In chiusura di volume, Balestrieri si concentra sul potere acquisito dalle piattaforme-mondo a proposito del controllo delle tecnologie che alimentano la quarta rivoluzione industriale. In un panorama in cui la capacità di incidere su economia, società e cultura di queste piattaforme sembrerebbe ormai essere sfuggita al controllo statale, quest’ultimo sembra del tutto intenzionato a rifare capolino dopo decenni di inerzia più o meno pianificata. Si pensi che Amazon fornisce servizi cloud a ben 6500 agenzie governative che vanno dal settore della difesa a quello dell’educazione fino ai tanti apparati governativi.

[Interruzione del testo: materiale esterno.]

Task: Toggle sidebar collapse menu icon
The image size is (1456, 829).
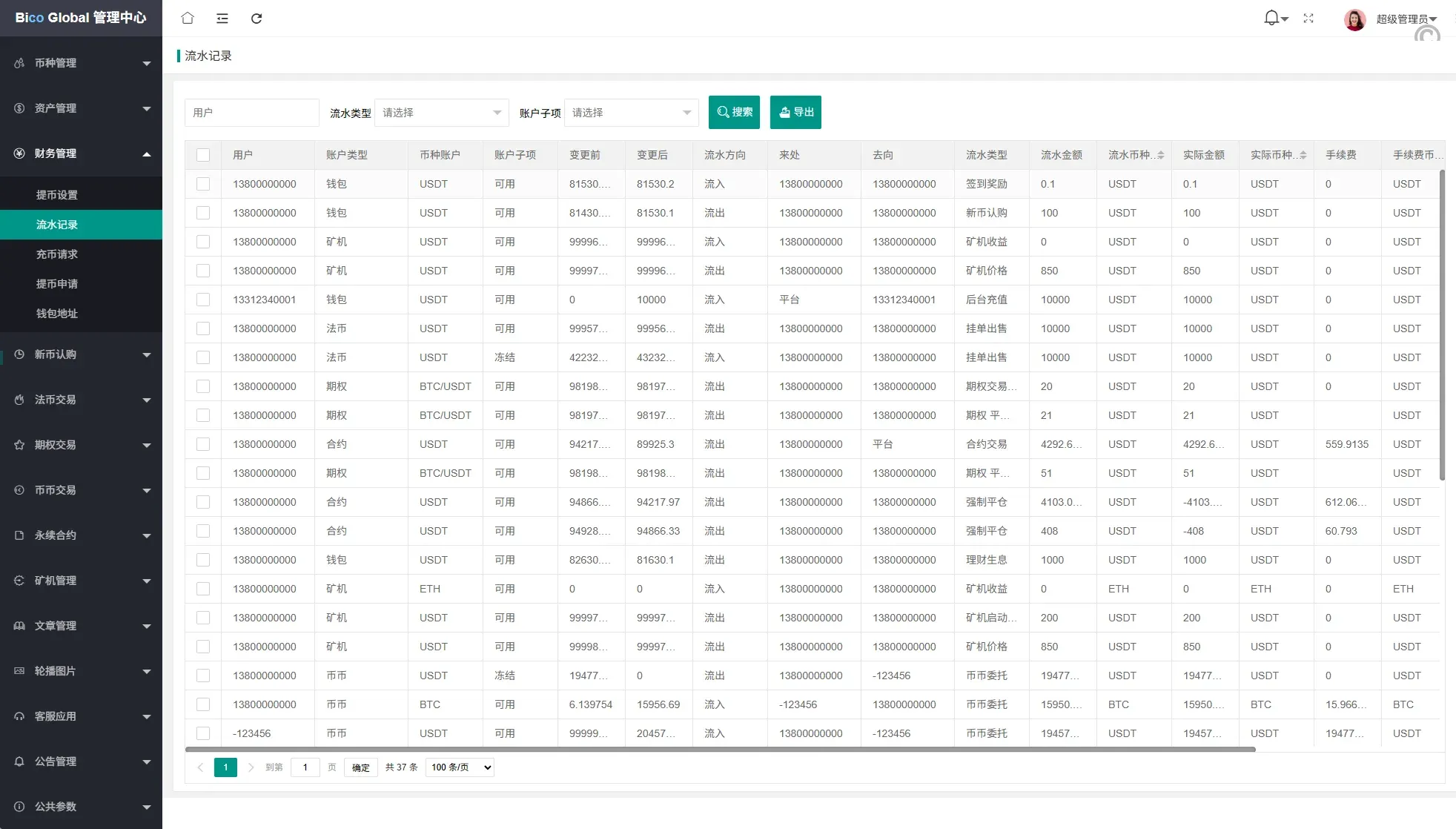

Le tecnologie che in misura significativa cadono sotto il controllo delle piattaforme-mondo costituiscono il nucleo essenziale della sovranità digitale e politico-istituzionale» (p. 163) e quando ciò si è “improvvisamente” palesato, il potere statuale è sembrato svegliarsi dal torpore con l’intenzione di imporre una rinegoziazione del livello di autonomia concedibile. Insomma, la questione geopolitica è sembrata voler riguadagnare il primato che ritiene le aspetti rispetto alla mera efficienza di mercato. Una delle conseguenze di questa volontà di riallineamento delle piattaforme alle esigenze geopolitiche sembra essere «la fine dell’ideologia della globalizzazione neutrale: le piattaforme sono americane o cinesi, al massimo le prime si vestono del ruolo di campioni dell’occidente, o campioni delle autodefinite tecno-democrazie contro le cosiddette tecno-autocrazie (p. 163).

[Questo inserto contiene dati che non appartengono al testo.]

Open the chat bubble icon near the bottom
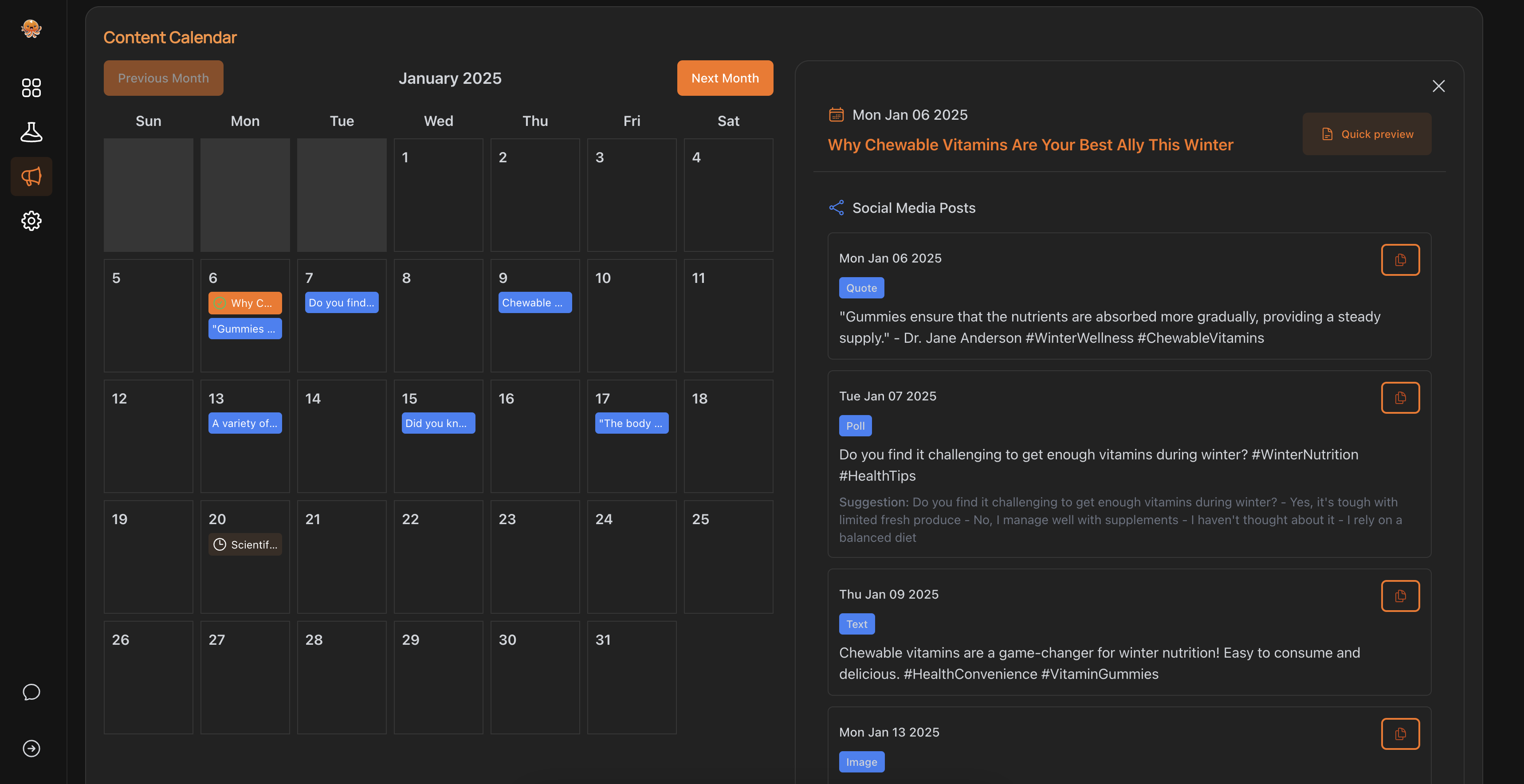 point(31,692)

Se in Cina, dopo un decennio di deregolamentazione che ha riguardato tanto l’ambito finanziario quanto quello delle piattaforme, lo Stato ha potuto ribadire la propria supremazia celermente, negli Stati Uniti, dopo diversi decenni di neoliberismo spinto, il confronto tra piattaforme e Stato appare più travagliato. Resta il fatto che dalla negoziazione anche aspra tra piattaforme-mondo, preoccupate a non perdere competitività sui mercati internazionali, e Stati, con annessi interessi geopolitici, sembrerebbe derivare la presa d’atto che interessi economici e sovranità possono andare di pari passo: i primi hanno necessità di accedere ai dati di cui è in possesso lo Stato (sanità, istruzione ecc.) mentre i secondi necessitano degli efficientissimi oligopoli tecnologici che consentono la sovranità digitale.


Su Carmilla – Serie completa Culture e pratiche di sorveglianza


  1. Cfr. Nick Srnicek, Capitalismo digitale. Google, Facebook, Amazon e la nuova economia del web, Luiss University Press, Roma 2017. 

  2. Cfr. Jason Mittel, Complex TV. Teoria e tecnica dello Storytelling televisivo, Minimum fax, Roma 2017.